Which of the lines below contain the string "Task"? Copy out each of those lines in full.

Word and item position data:
==================================================
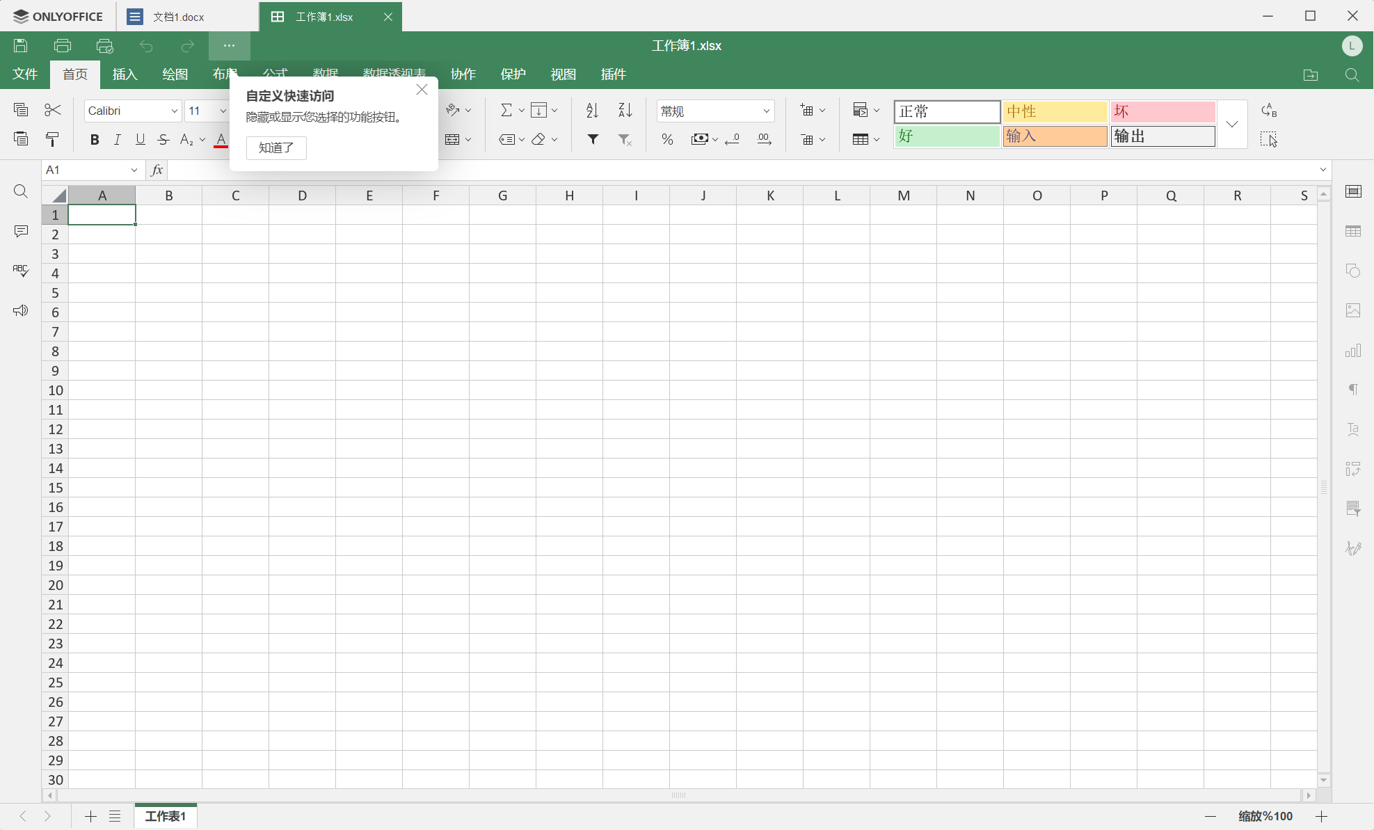1374x830 pixels.
Task: Click the cut scissors icon
Action: click(53, 110)
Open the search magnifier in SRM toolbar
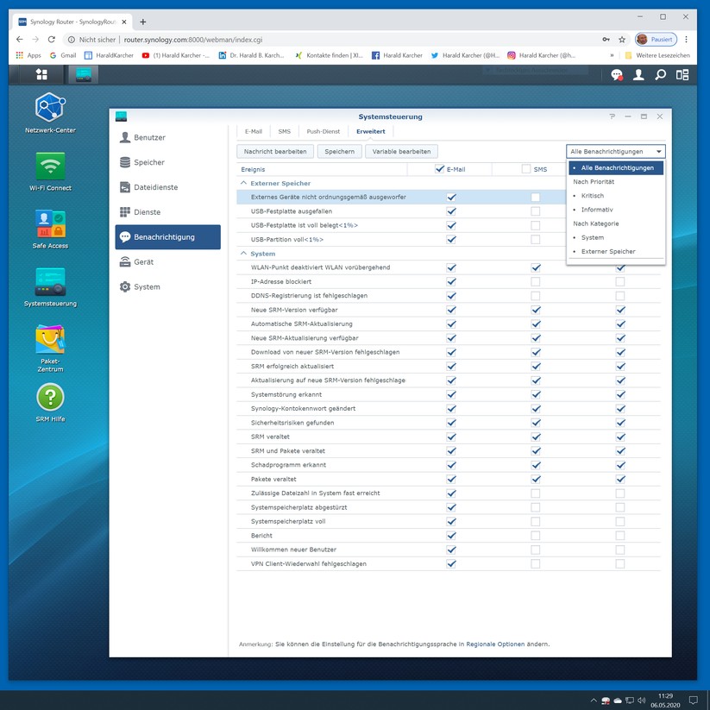The image size is (710, 710). 661,75
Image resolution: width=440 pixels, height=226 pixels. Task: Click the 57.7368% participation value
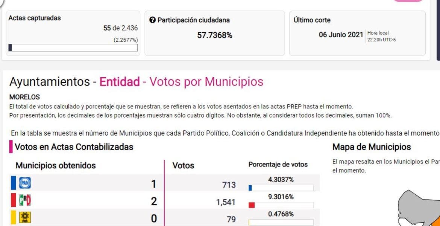pos(215,35)
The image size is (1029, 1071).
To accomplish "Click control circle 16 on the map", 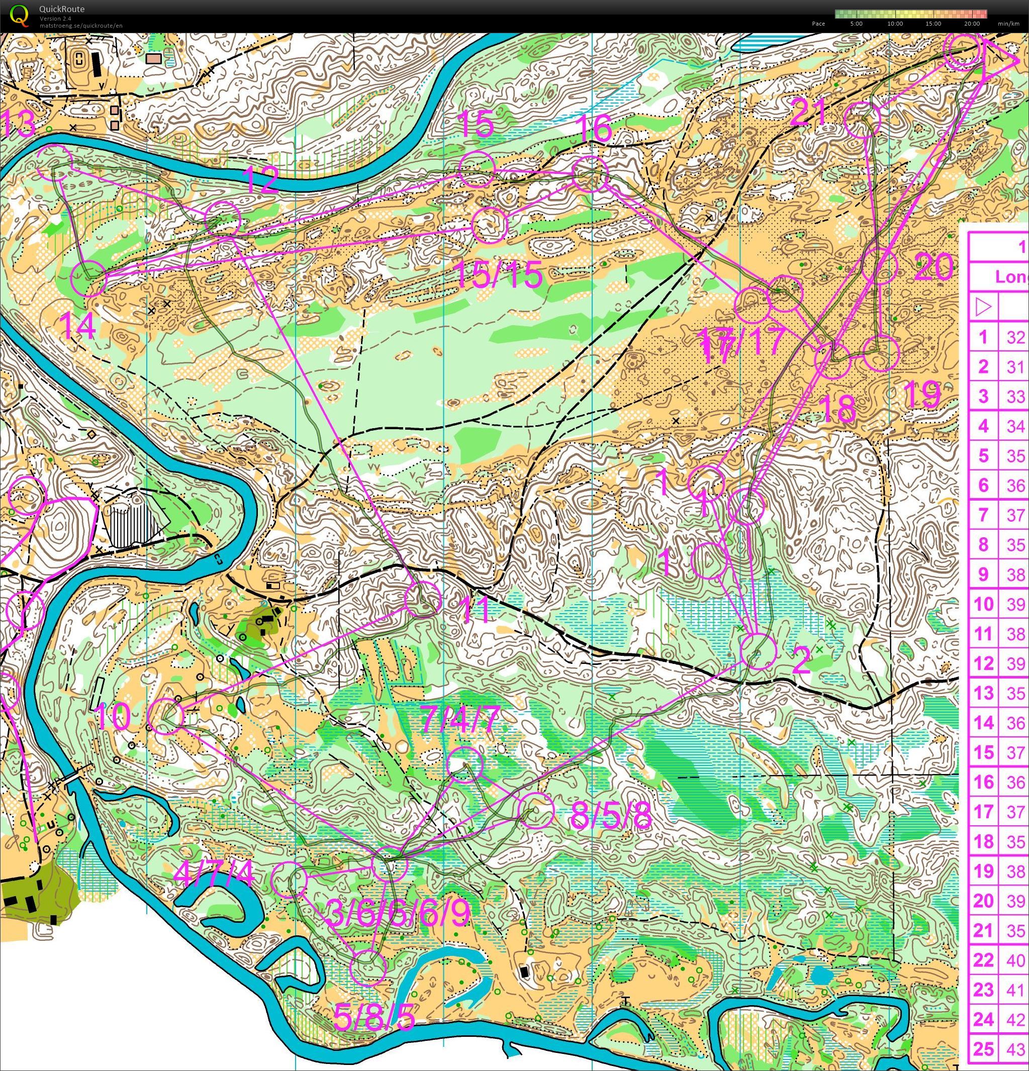I will 590,174.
==================================================
### Response to this exercise
Task: Click the cut scissors icon
Image resolution: width=440 pixels, height=226 pixels. Task: Click the 57.7368% participation value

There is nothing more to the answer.